Es cuando paso tiempo conmigo, serena, atenta, a la escucha, que me abordan las ideas y aterrizan claridades, que percibo sentidos antes ocultos y puedo ver las conexiones.

Necesito de ese espacio a solas, tranquila, sin estar pendiente de otros ni de ninguna actividad. Un intervalo de aislamiento buscado, elegido y bien cuidado donde dejarme caer para poder ver.

Y lo preciso no una vez al año, como un regalo en forma de retiro, sino a diario, cada día uno o varios espacios conmigo, paseando, meditando, sentada al sol o a la luz de una vela, sin distracciones ni exigencias, presente ante lo que se desvela, desapegada y sin expectativas.

A veces puedo sentir que se abre el cielo, que me hundo en la tierra, que la claridad me inunda y significados nuevos emergen generosos. Otras solo percibo mis pequeñeces y molestias, la impaciencia, el juicio, el miedo, la ansiedad, las ganas de escaparme o de esconderme, de desaparecer.

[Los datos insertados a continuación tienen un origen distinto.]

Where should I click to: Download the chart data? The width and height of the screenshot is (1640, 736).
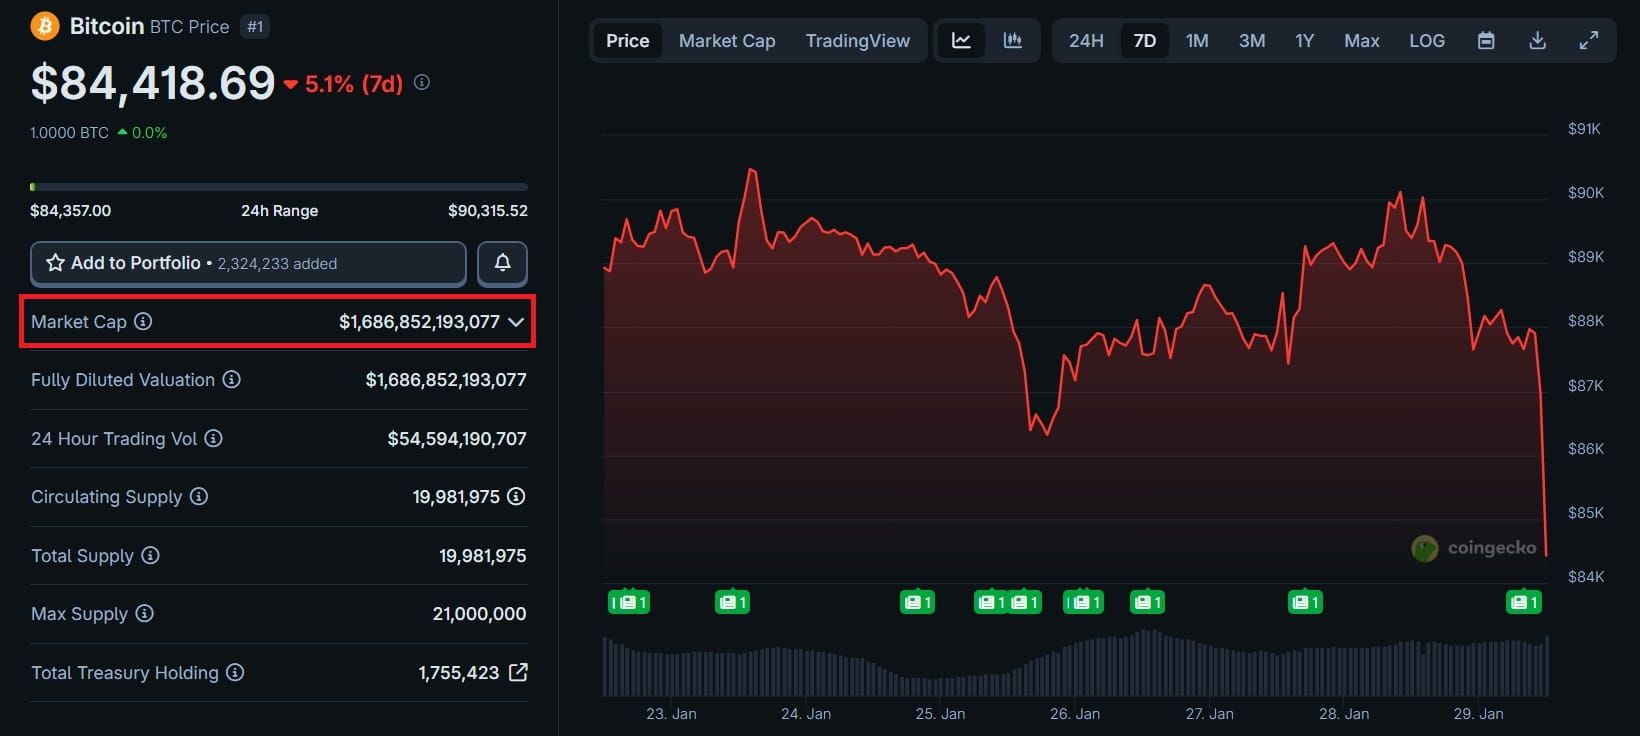coord(1537,41)
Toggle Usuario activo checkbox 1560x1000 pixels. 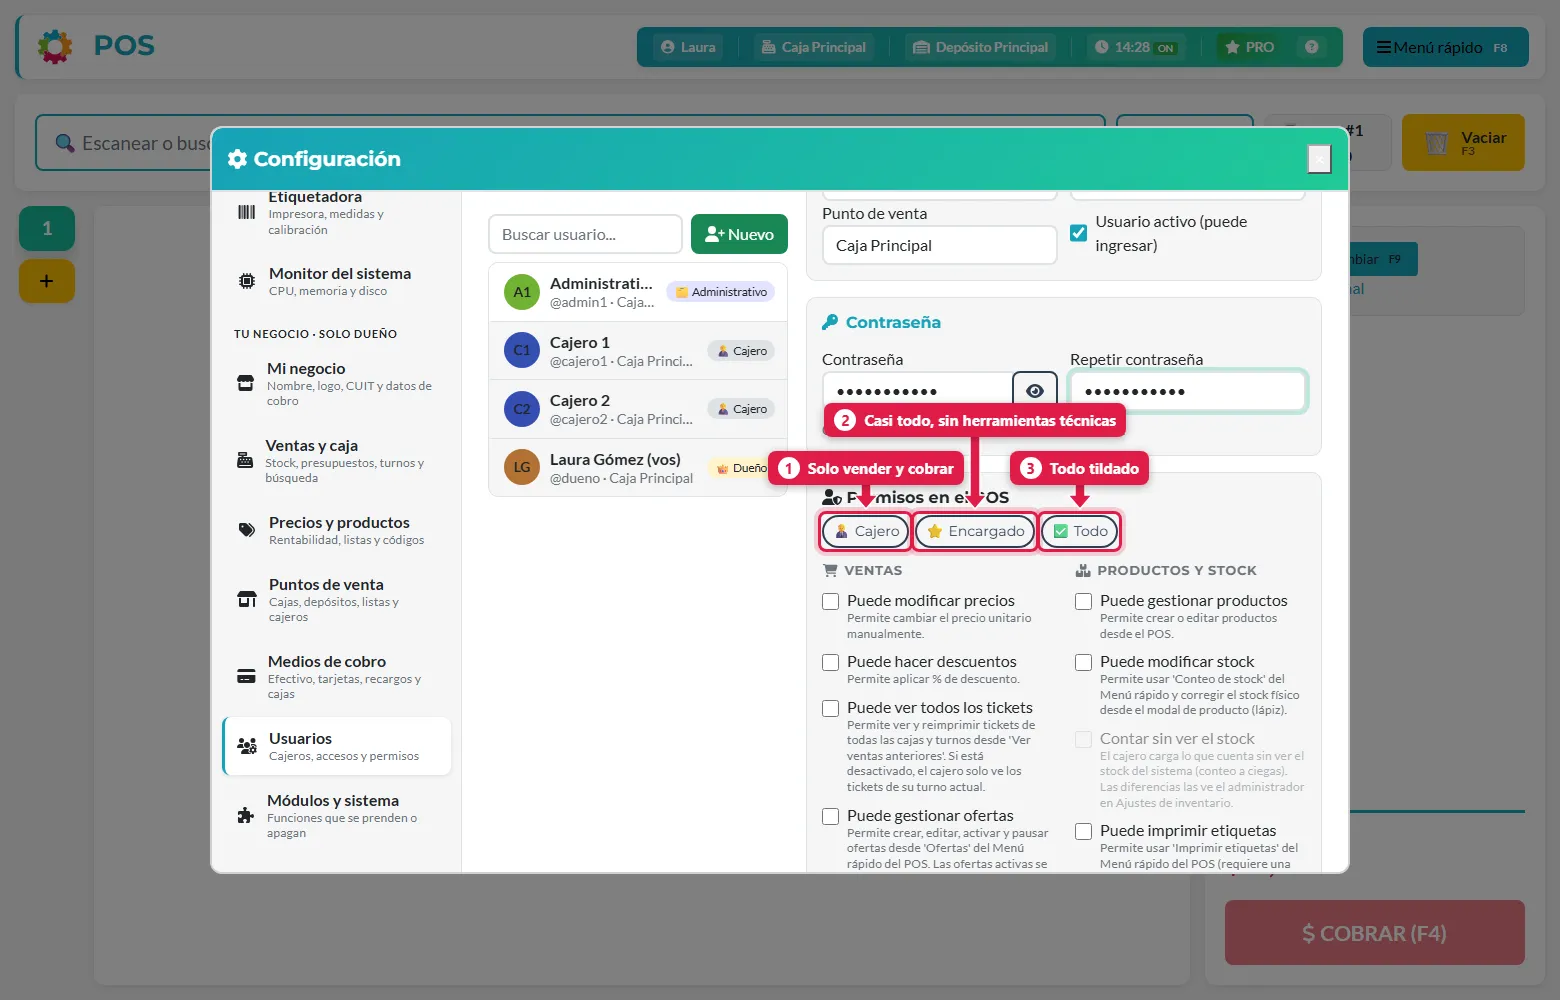(x=1079, y=233)
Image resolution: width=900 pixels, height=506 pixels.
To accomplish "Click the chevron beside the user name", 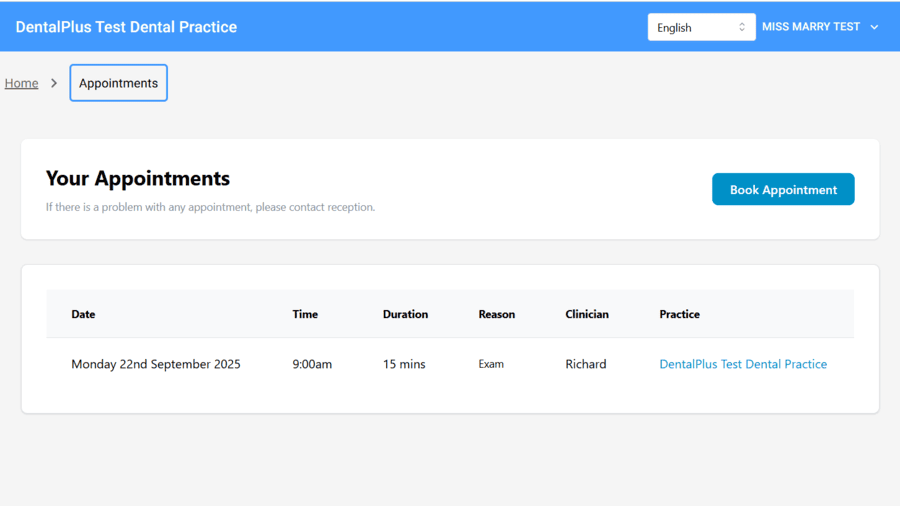I will coord(874,27).
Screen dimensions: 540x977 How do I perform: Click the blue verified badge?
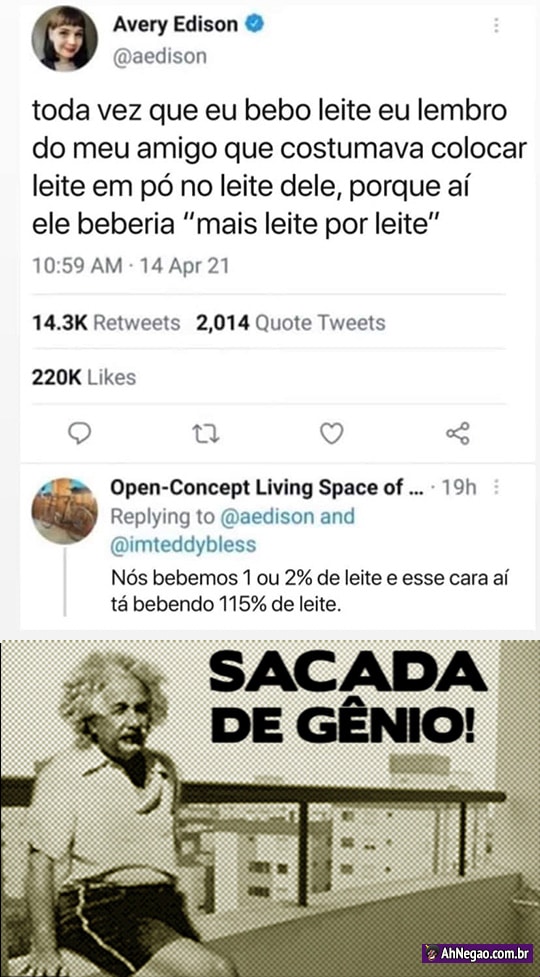(x=255, y=24)
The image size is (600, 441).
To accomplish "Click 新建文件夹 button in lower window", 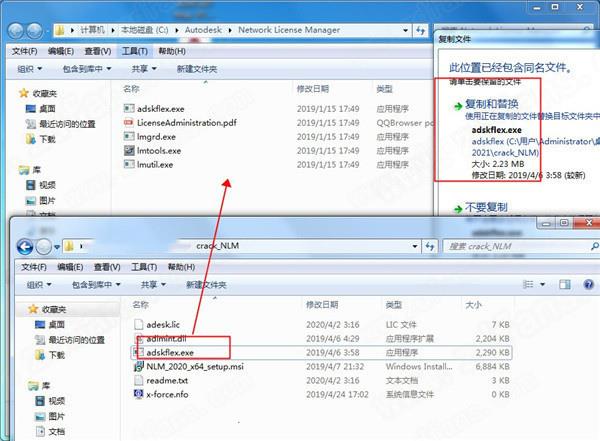I will click(206, 285).

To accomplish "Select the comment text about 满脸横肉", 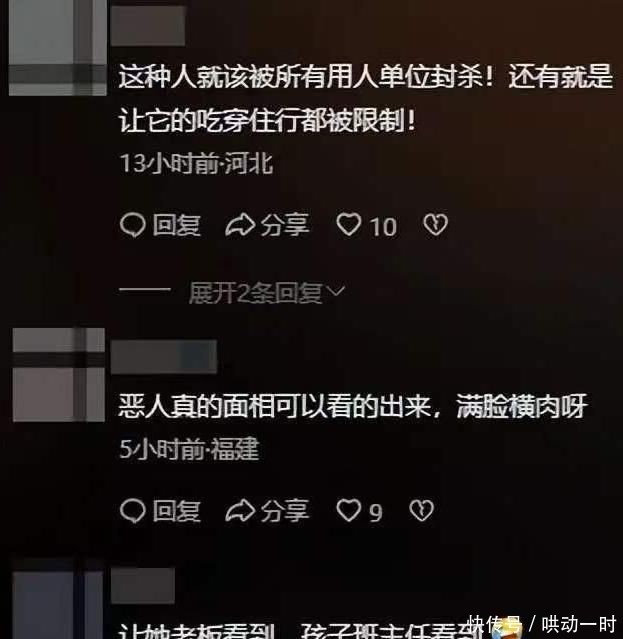I will click(x=352, y=407).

Me quedo ahí, todo lo quieta que puedo, abrazándolo todo, dejando que me habite, y puede que me lleve unos días captar el mensaje, entender el sentido. Es posible que me sienta perdida y me hagan falta un millar más de espacios como ése para aclararme. No importa. El trabajo es así.

Después de unos días en los que aparqué esos espacios y prácticas, mi realidad interna me reclama con justa intensidad que los retome, que vuelva a mi senda, que entre y salga y que siempre regrese. Porque aquí, a solas conmigo, en silencio, presente y abierta, es donde está mi hogar. Y no hay nada como estar en casa.